É a partir dessa dialética do interno e do externo e da perpétua interiorização no homem, sob forma de conhecimento, das aquisições de sua ciência “exterior”, que é preciso experimentar o acesso consciente e voluntário à realidade natural transfigurada, isto é, tentar dominar o orgasmo. Dominar o orgasmo é conquistar todos os poderes. A esse respeito, nunca se dará importância suficiente ao estudo do modo de ação das drogas que, mesmo de maneira formal ou por simples analogia, permite estruturar certos estados reputados obscuros ou inefáveis e reconstituir sua gênese. Não colocaremos nenhuma irreverência nessa constatação, possível entre muitas outras, de que a oração, reduzida à repetição mecânica de fórmulas, entorpece certas funções para excitar outras e se inscreve ela também na série indefinida das drogas: a esse respeito, certos aproximações e conclusões se tornarão possíveis, que iluminarão de maneira útil a via chamada devocional. E talvez pressintamos desde já a verdade que buscamos se opusermos à artificialidade das drogas, que é a chave dessa via, uma naturalidade superior capaz de integrar sem esforço a tentação e a necessidade da droga e de sua repetição, assim como seus frutos, a via que chamaremos gnóstica, que permanece no momento para nós puramente teórica ou ideal, pois só a concebemos para escapar dos vícios, declínios, quedas ou ilusões inerentes à outra via, mas que todo nosso esforço presente tende justamente a abrir para se abolir como esforço.

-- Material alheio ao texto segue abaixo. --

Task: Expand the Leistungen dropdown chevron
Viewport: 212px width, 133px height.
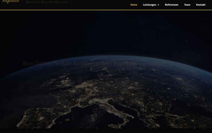Action: 158,5
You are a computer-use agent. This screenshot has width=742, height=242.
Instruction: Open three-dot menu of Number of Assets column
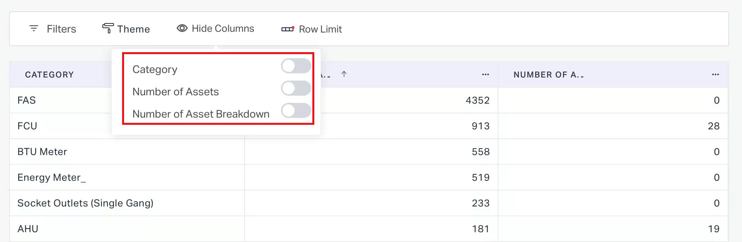[x=486, y=74]
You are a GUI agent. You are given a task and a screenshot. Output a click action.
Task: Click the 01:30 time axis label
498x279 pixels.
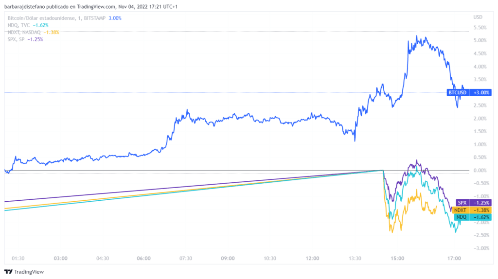tap(18, 258)
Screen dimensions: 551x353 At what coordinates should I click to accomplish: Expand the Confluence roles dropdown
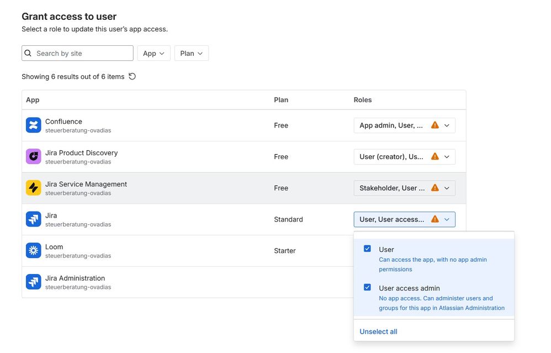pyautogui.click(x=447, y=125)
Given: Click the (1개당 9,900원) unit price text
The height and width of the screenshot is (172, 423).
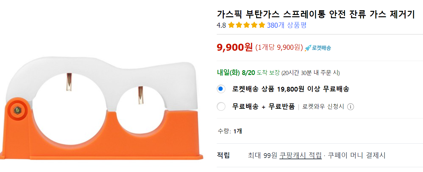Looking at the screenshot, I should 279,48.
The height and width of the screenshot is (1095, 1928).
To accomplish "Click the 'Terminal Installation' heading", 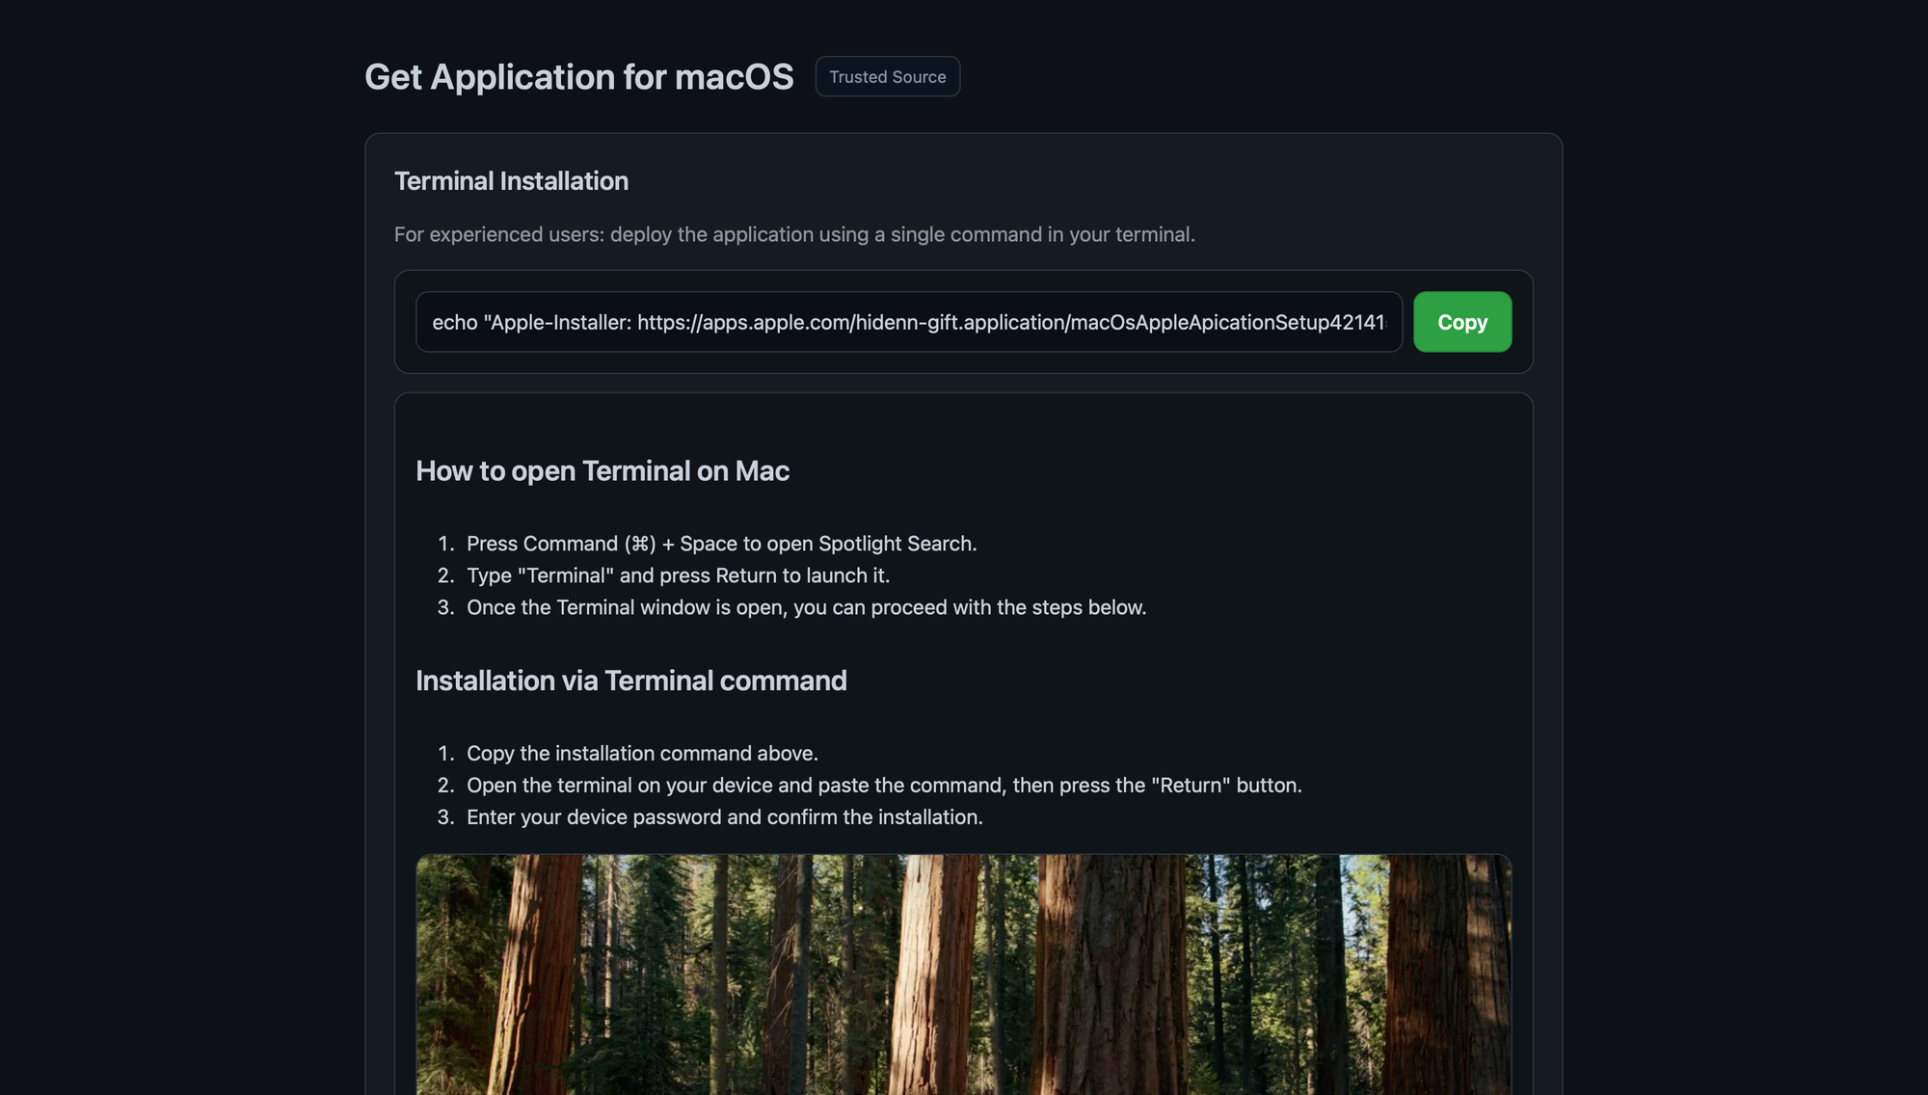I will 511,181.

A primeira questão é saber qual nível do corpo as drogas excitam e qual outro nível elas entorpecem. Toda embriaguez contém juntos fatores de euforia e agressividade. Em si, essa dualidade é banal. A euforia é o produto da dilatação, do desenraizamento do corpo; a agressividade, de sua necessidade de reencontro. Nos bêbados, a ideia fixa é a consequência ambivalente desses dois estados, participa de um e de outro, é um produto da necessidade de evasão e da necessidade de ancoragem; o bêbado insiste em se ver Deus ou César no pobre reino de suas ambições reprimidas. No entanto, há embriaguezes inspiradas como há embriaguezes vulgares. A euforia, que entorpece o corpo físico, liberta os sonhos e os ideais, mas estes valem o que vale o fundo gnósico capitalizado no homem, e podem habitar todos os círculos do céu e do inferno, do nível das larvas sem consciência ao das altas assunções. Dir-se-ia que a droga só dilata ou relaxa o corpo físico na horizontal, em modo de amplitude, para libertar o corpo psíquico ou o corpo mental na vertical, em modo de intensidade, e aliás nos dois sentidos dessa vertical, para Satanás, que é a matéria privada de espírito, e para Lúcifer, que é o espírito recusando a matéria. Daí uma definição possível: é “droga” tudo o que aumenta a tensão do par tellurismo-niilismo. Daí também as ambiguidades que a embriaguez conhece: o inspirado exausto ou decepcionado cai na devassidão, mas uma devassidão inventiva, os místicos se tornam libertinos e libertinos devassos, o “trago de cachaça” libera os instintos de assassinato ao mesmo tempo que os de sacrifício e faz indiferentemente assassinos e heróis.